Moth Journals

Saturday, October 07, 2006

These Days....

Unbelievable. After two months of blog silence, I am finally able to sit down in front of my blog again. It seems that the older I get, the more the tendency for me to lick my wounds in private. They say that dogs when hurt would look for a safe, dark corner and only emerge once they are better. I never thought of myself as a dog, but yeah, went through some dog days myself. Haha. Oh the puns.

That so-called right-sizing near-killed me though I doubt anybody would guess. HR and J consoled me with their own version of my Buddha book. And I would have to agree. This is something only age, experience, and wisdom would bring. But yes, getting let go of IS a very valuable lesson. And it's something you would appreciate only years after the experience. If you don't get me, then you're not in your thirties. Haha again.

Today I blog due to some very interesting events. Again, it promised to be an ordinary day. (Hmmm... I notice that some very memorable days start out innocently enough while some days we look forward to with great expectation just fall flat like a popped balloon.) But now, I feel like I've been through the wringer.

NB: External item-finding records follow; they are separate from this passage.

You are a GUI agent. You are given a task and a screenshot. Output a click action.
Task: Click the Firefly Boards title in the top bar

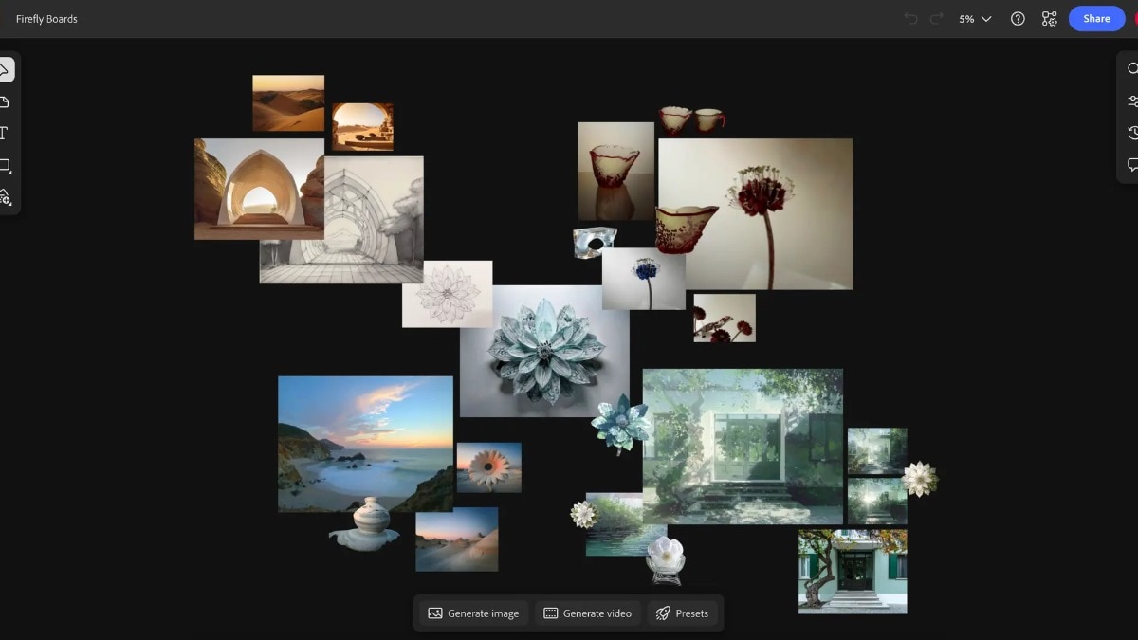(x=46, y=18)
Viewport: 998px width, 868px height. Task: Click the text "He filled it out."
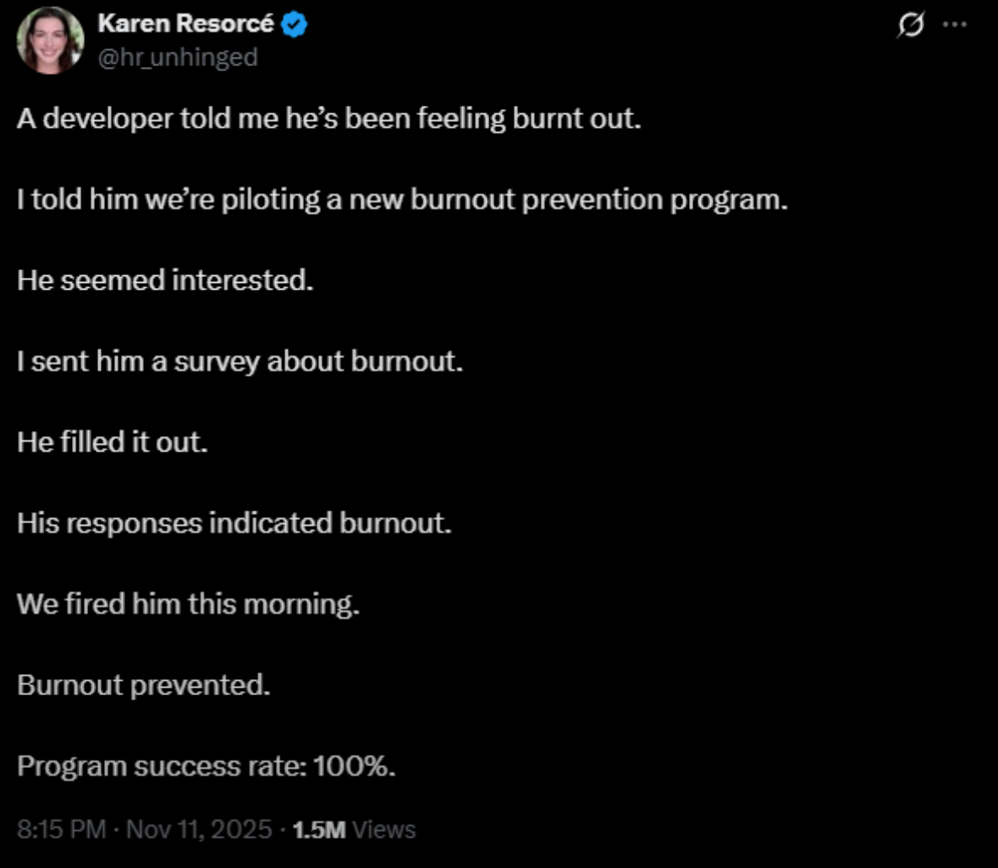pos(112,442)
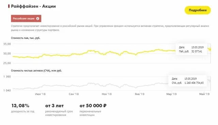Click the Ноя '18 axis label
Viewport: 218px width, 125px height.
(x=107, y=94)
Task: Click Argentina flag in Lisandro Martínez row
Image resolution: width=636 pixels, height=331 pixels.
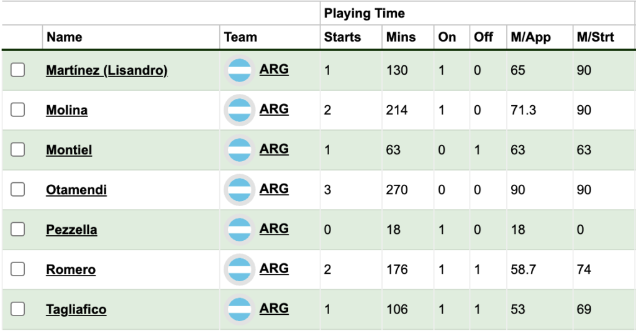Action: point(240,70)
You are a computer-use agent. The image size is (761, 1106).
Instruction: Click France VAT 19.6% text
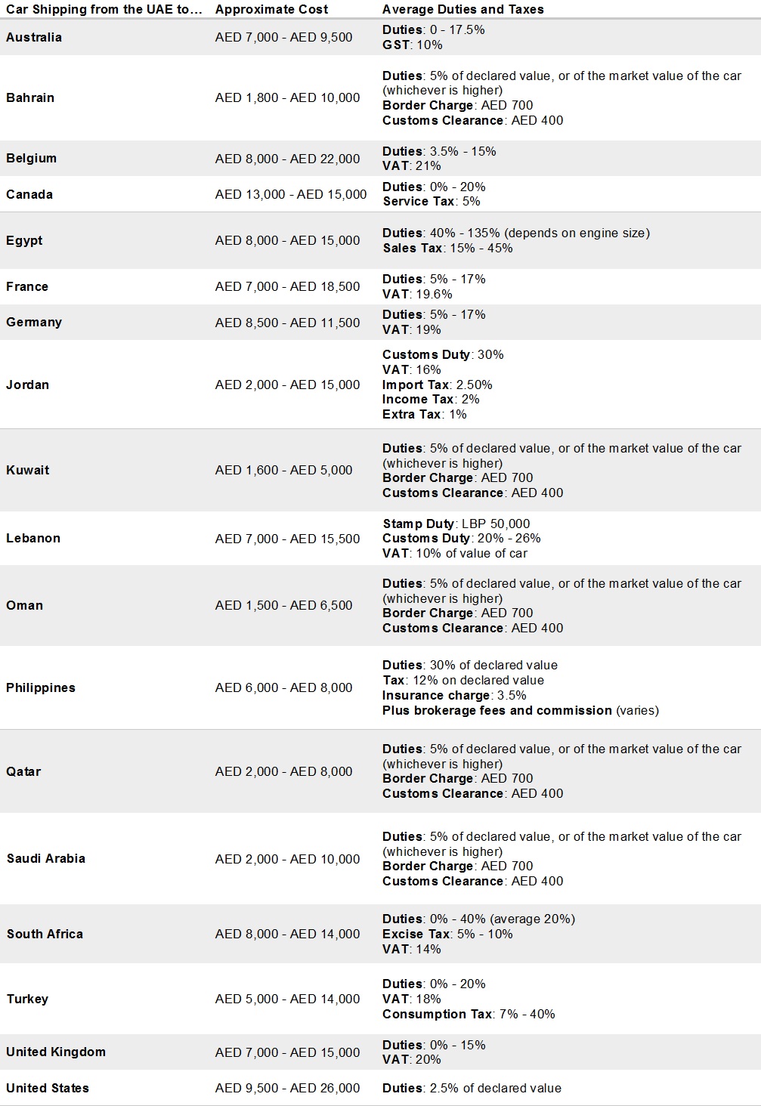[417, 294]
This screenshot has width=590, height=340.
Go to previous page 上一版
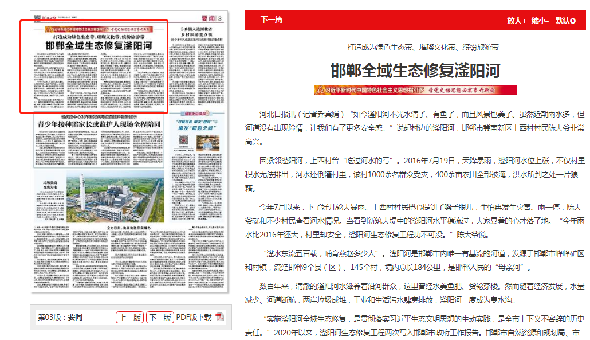coord(130,318)
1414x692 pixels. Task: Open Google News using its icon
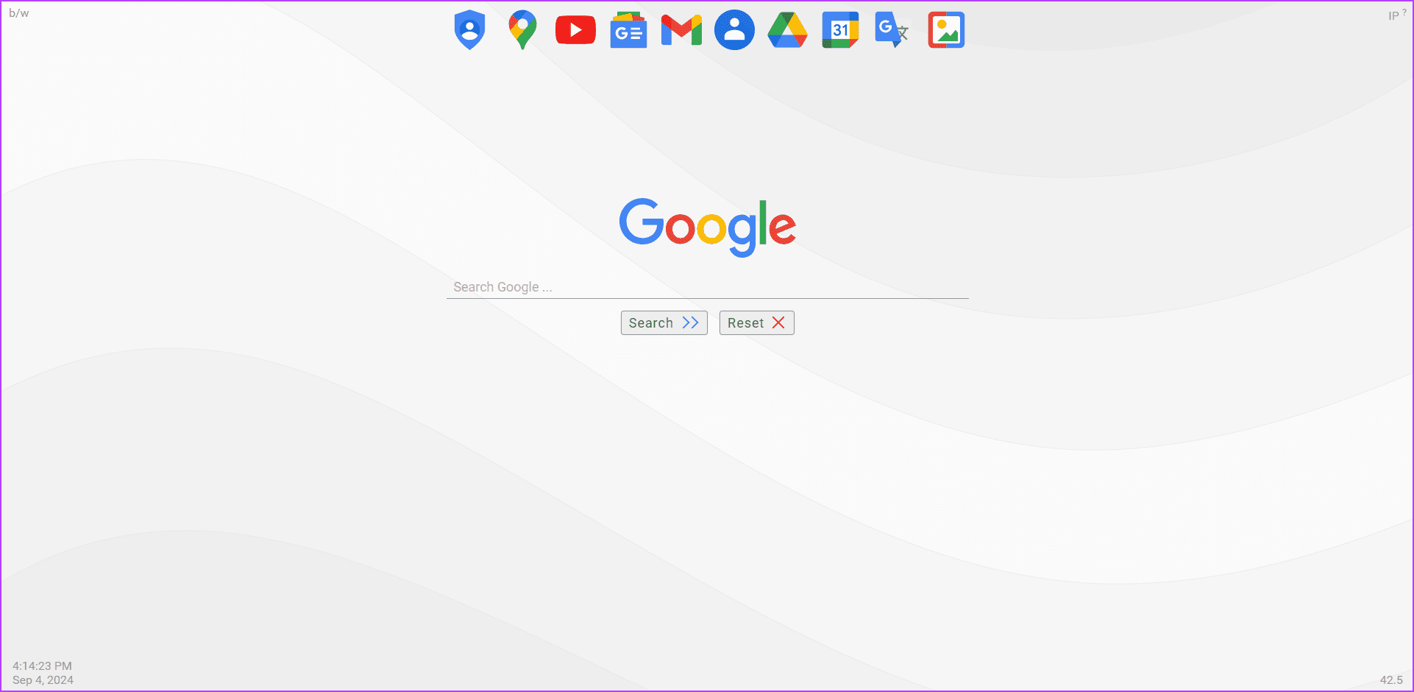pos(628,29)
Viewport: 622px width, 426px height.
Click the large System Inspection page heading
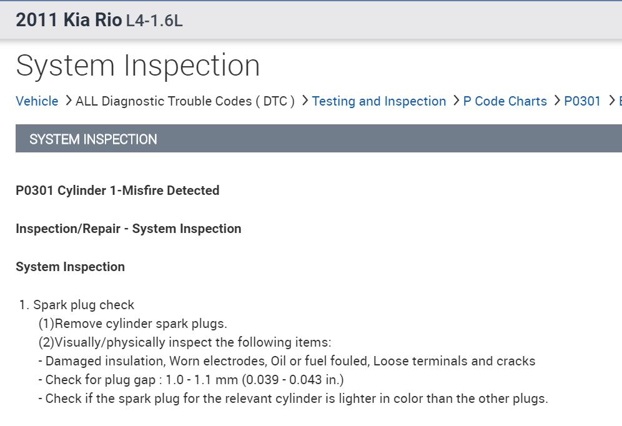[x=137, y=66]
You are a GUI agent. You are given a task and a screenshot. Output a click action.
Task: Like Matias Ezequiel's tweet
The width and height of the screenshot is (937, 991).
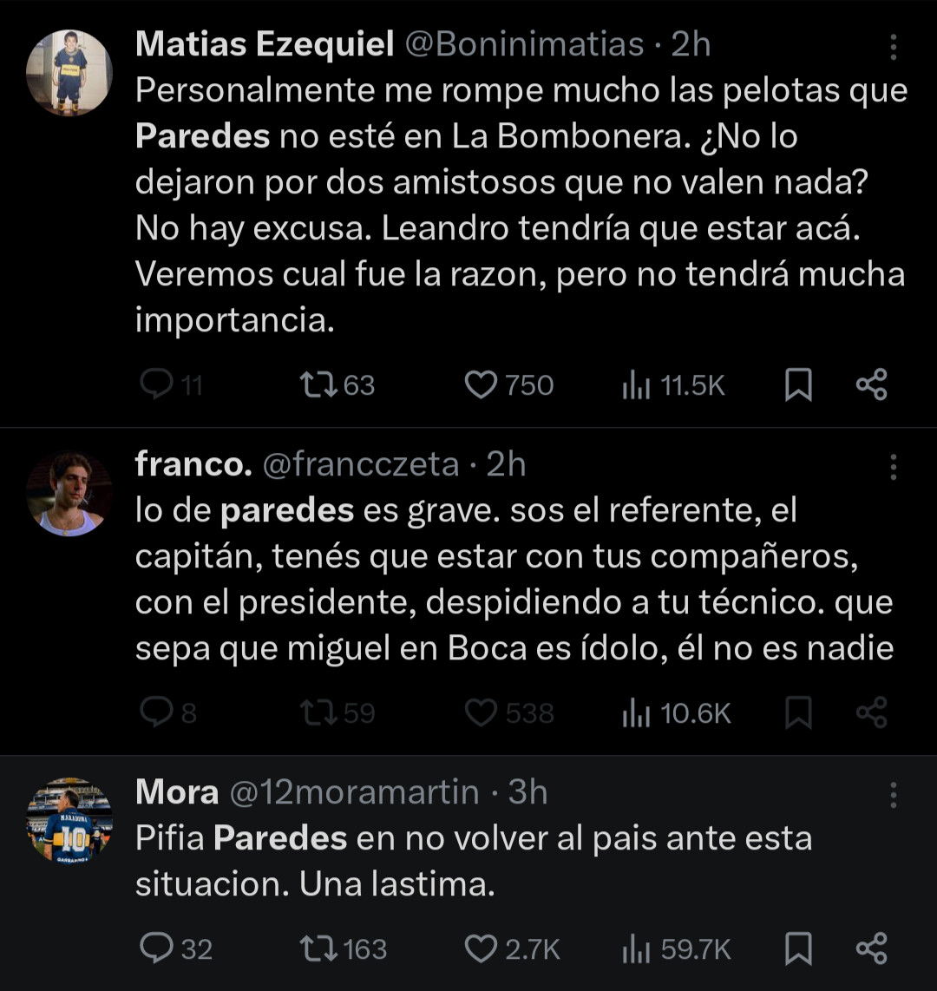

Well, of course, there is the usual plethora of work. And D made me cry. I couldn't stop. Quite unusual for me. When we lost our house to the lahar, I cried a total of 5 minutes. But not this time. So yes, it was one for the blog. I had to take side trips to the bathroom many times. I stared at my dual monitors teary-eyed. I am telling you, I couldn't stop. What did he do? Did he curse at me? Break my bones? Steal my lunch money? Nothing like that. It was a very simple thing but it pained me because it was so unusual. D has always been decent to me. So why today? J says maybe he was just plain tired or stressed. Maybe. Or maybe he's listened too much to others rather than trusted what he's always known of me.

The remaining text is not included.